Now we can all see that the economy is changing and in many cases for good. Charles Hugh Smith posting at Zero Hedge explains that retail shopping malls are an endangered species. We have all seen the many empty store fronts in the malls.
Dead Mall Syndrome: The Self-Reinforcing Death Spiral of Retail
Retail CRE is highly leveraged and loaded with staggering amounts of debt that rests on leases that are only as good as the retailers’ profit-loss statements and solvency.
The decay of the “build it and they will come” model of commercial real estate is gathering speed for a simple systemic reason: the decline is self-reinforcing in several critical ways.
Before we start the analysis, let’s ask a basic question: How much of the stuff and services purchased at retail outlets, malls, strip malls, etc. is absolutely necessary and how much is excess consumption?
He points out that there is a consumer related factor – most people simply don’t have as much disposable income any more:
As the cost of big-ticket household expenses such as healthcare, energy, college, etc. rises while real income declines for the bottom 90%, households have less disposable income to spend on excess consumption–another tattoo, skinny-triple-mocha-fudge-lattes, 13th pair of shoes, etc.
And then there are the economics of retail malls:
The primary point here is that CRE is highly leveraged and loaded with staggering amounts of debt that rests on leases that are only as good as the retailers’ profit-loss statements and solvency.

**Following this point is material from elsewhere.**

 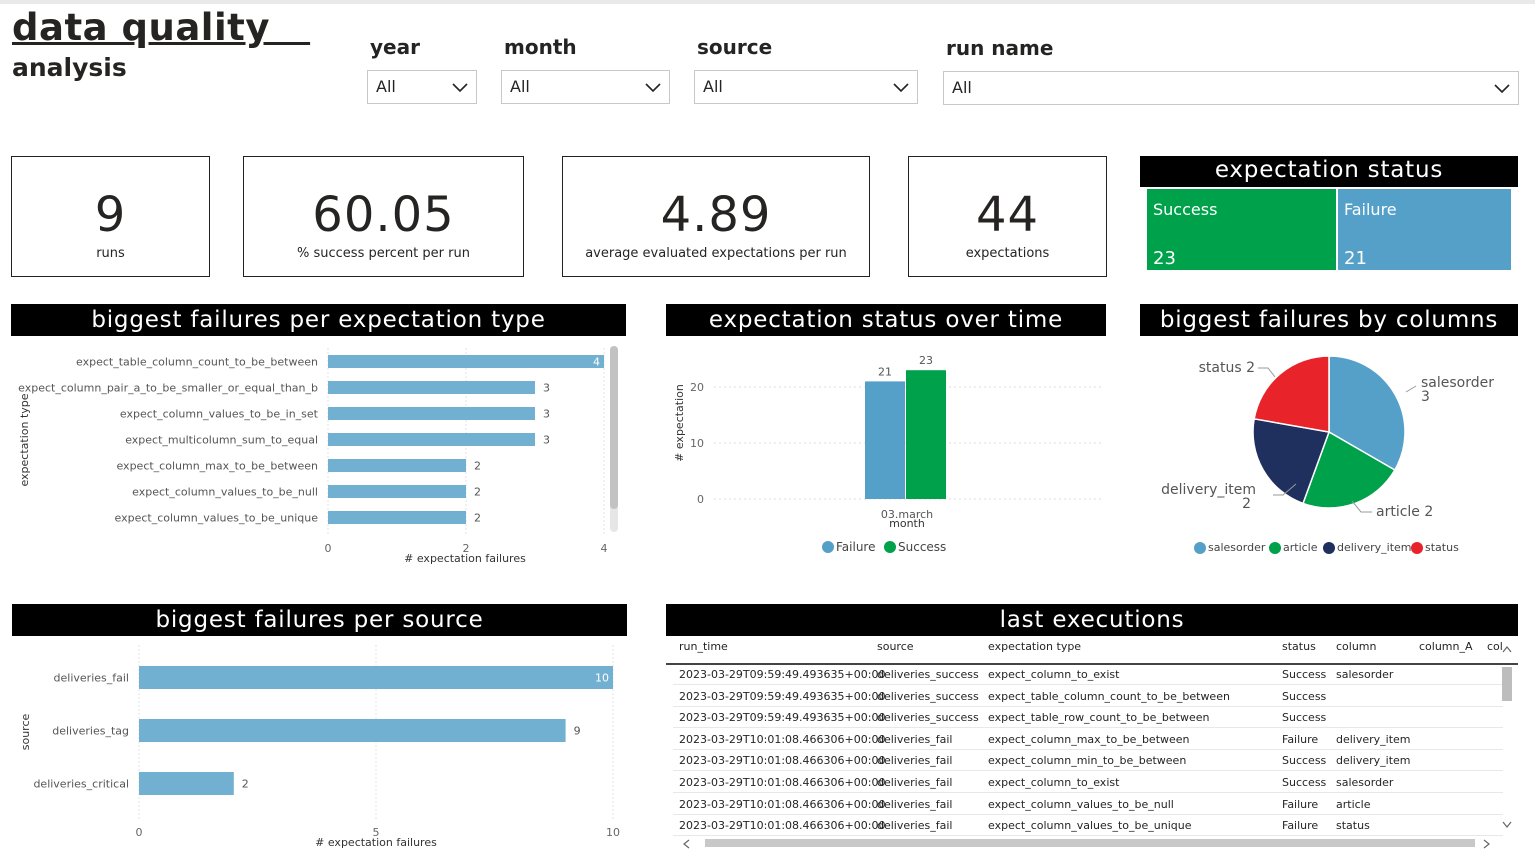 What do you see at coordinates (735, 47) in the screenshot?
I see `source-filter-label: source` at bounding box center [735, 47].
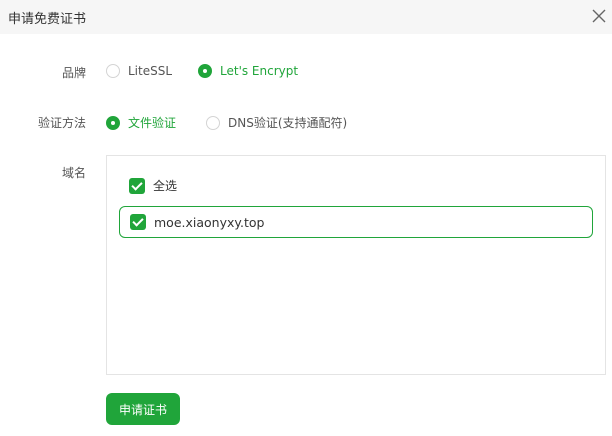 The width and height of the screenshot is (612, 436). Describe the element at coordinates (166, 186) in the screenshot. I see `select-all-label: 全选` at that location.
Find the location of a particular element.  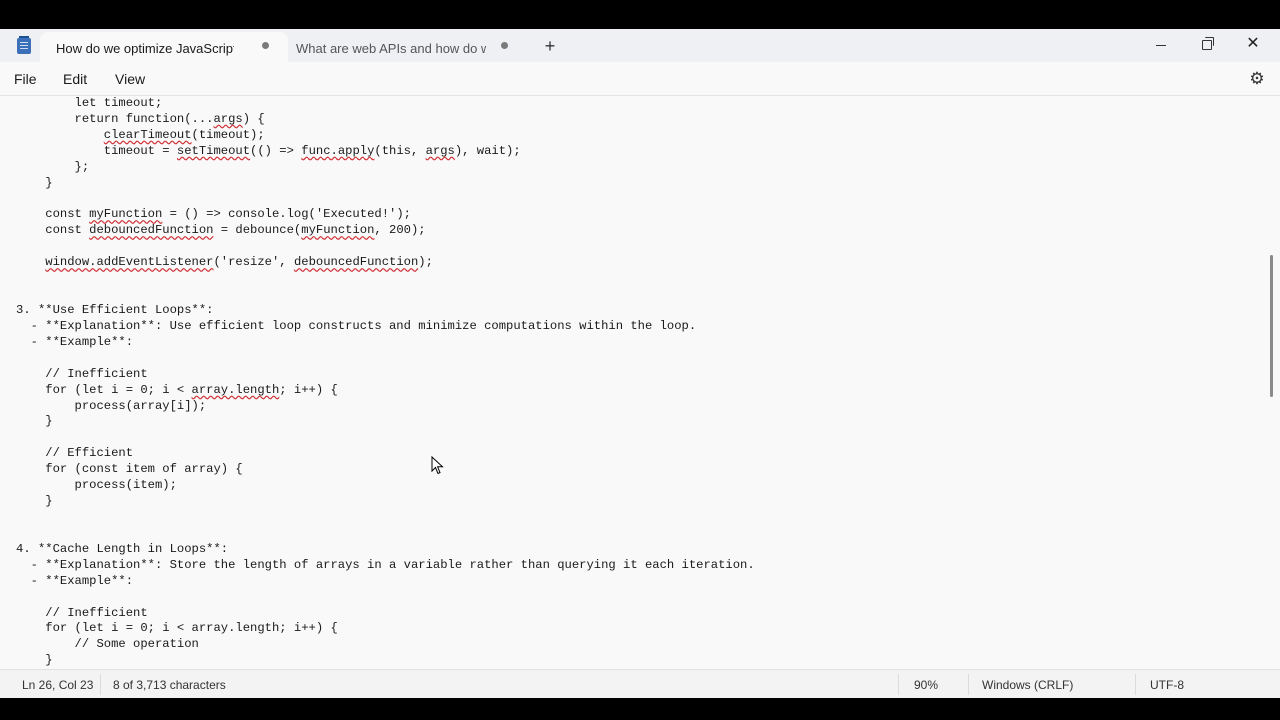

Our entire economy has been based on debt and consumerism, usually buying things we really didn’t need, which is no longer sustainable and never will be again. And then there is online shopping – why go to a half empty mall when you can order what you want from your computer and have it delivered to your home? I’m retired and have my Social Security and I was able to set away a fair amount when I was still working so yes I’m still buying stuff I really don’t need but I do most of it from the convenience of my office.